Cellular membrane accommodation of copper-induced oxidative conditions in the coral Seriatopora caliendrum

• Coral cells alter membrane lipid to accommodate copper-induce oxidative conditions
• Coral membrane repair occur due to lipid alterations
• Zooxanthellae release results from membrane repair by symbiosome fusion
• Copper-induced lipid alterations perturb membrane-related functions in coral cells
• Copper chronic effect on coral fitness are related to long-term membrane perturbation

Oxidative stress has been associated with copper-induced toxicity in scleractinian corals. To gain insight into the accommodation of the cellular membrane to oxidative conditions, a pocilloporid coral, Seriatopora caliendrum, was exposed to copper at distinct, environmentally relevant dose for various lengths of time. Glycerophosphocholine profiling of the response of the coral to copper exposure was characterized using a validated method. The results indicate that coral lipid metabolism is programmed to induce membrane alterations in response to the cellular deterioration that occurs during the copper exposure period. Decreasing lyso-phosphatidylcholines and exchanging polyunsaturated phosphatidylcholines for polyunsaturated plasmanylcholines were the initial actions taken to prevent membrane permeabilization. To relax/resist the resulting membrane strain caused by cell/organelle swelling, the coral cells inversely exchanged polyunsaturated plasmanylcholines for polyunsaturated phosphatidylcholines and further increased the levels of monounsaturated glycerophosphocholines. At the same time, the levels of saturated phosphatidylcholines were also increased to increase membrane rigidity and protect against oxidative attack. Interestingly, such alterations in lipid metabolism were also required for membrane fusion to repair the deteriorated membranes by repopulating them with proximal lipid reservoirs, similar to symbiosome membranes.

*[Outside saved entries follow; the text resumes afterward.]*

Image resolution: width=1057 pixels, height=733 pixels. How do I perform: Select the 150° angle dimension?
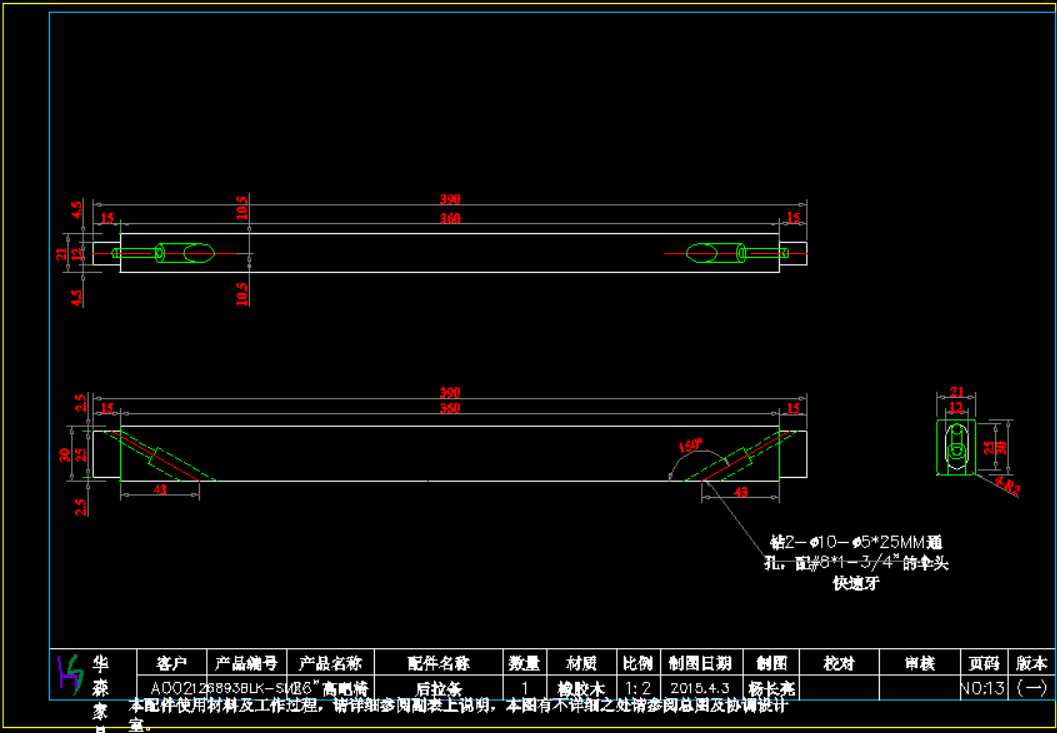point(688,445)
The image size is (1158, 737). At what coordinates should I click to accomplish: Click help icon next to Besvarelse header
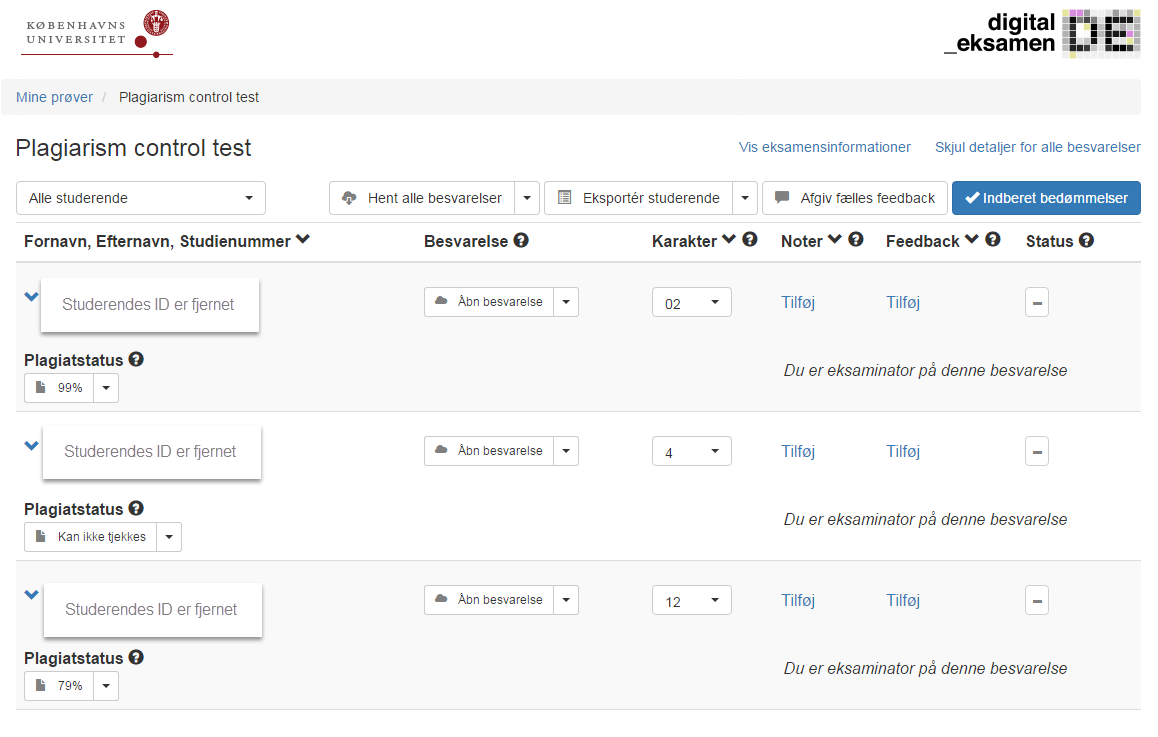coord(521,241)
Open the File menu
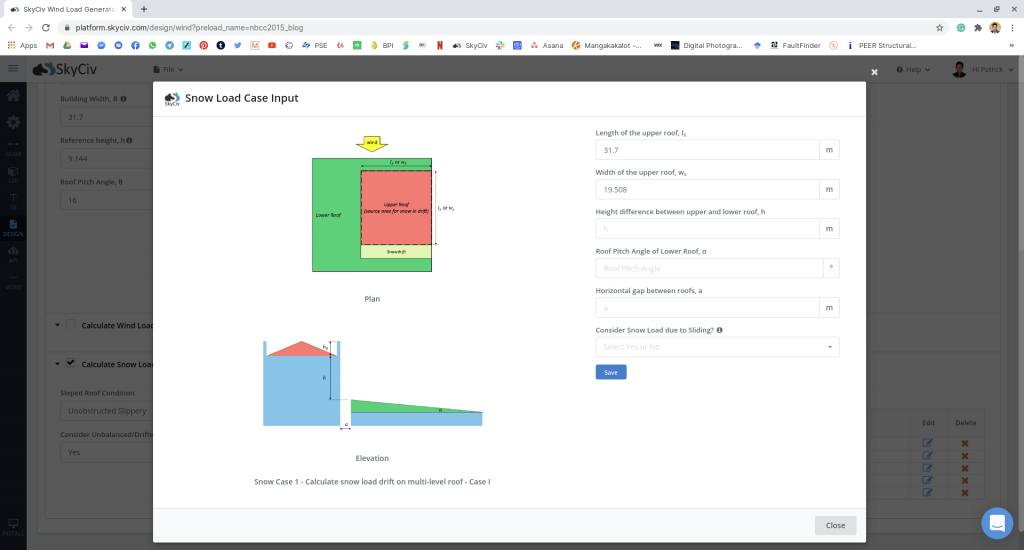1024x550 pixels. 169,70
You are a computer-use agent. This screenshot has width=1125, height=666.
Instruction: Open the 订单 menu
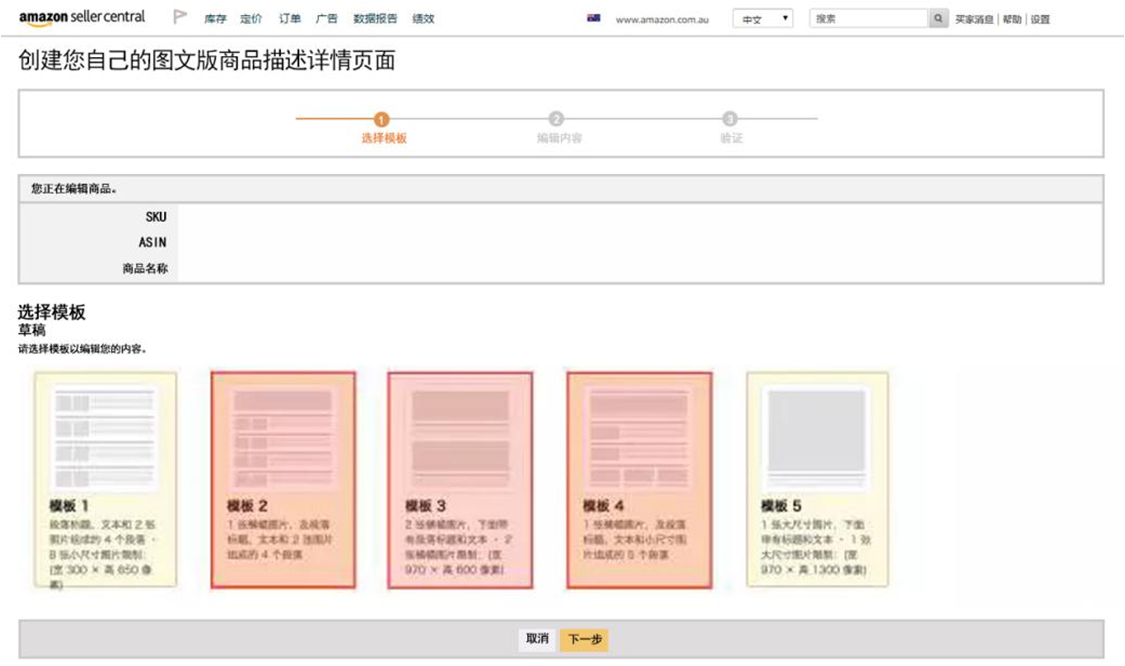click(x=290, y=19)
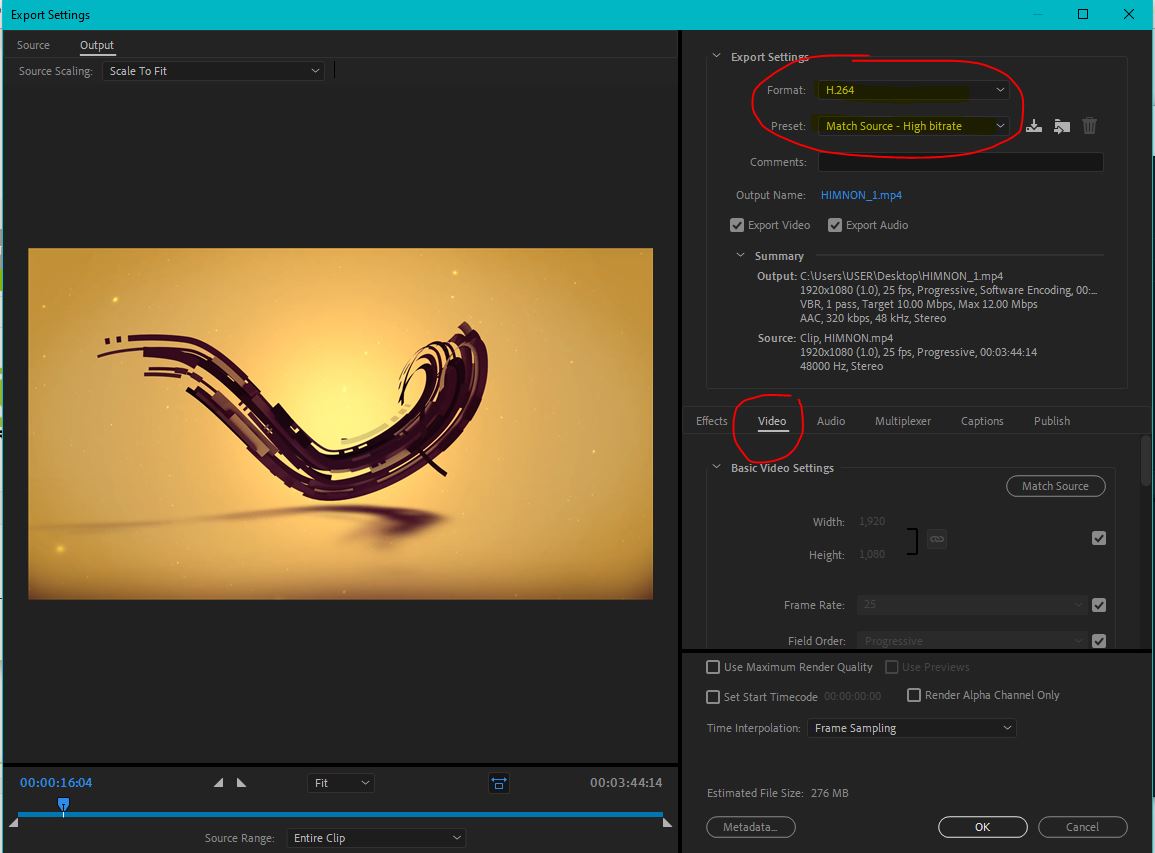The width and height of the screenshot is (1155, 853).
Task: Toggle the aspect ratio link icon
Action: pyautogui.click(x=936, y=539)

Additionally, increasing saturated and monounsaturated plasmanylcholines and inhibiting the suppression of saturated lyso-phosphatidylcholines were shown to facilitate membrane fusion. Based on the biochemical and biophysical properties of these lipids, the chronic effects of copper, such as coral resistance and growth, can be logically interpreted to result from long-term perturbations in cellular membrane-related functions. In conclusion, the cells of S. caliendrum alter their lipid metabolism and sacrifice fitness to allow the membrane to accommodate copper-induced oxidative situations.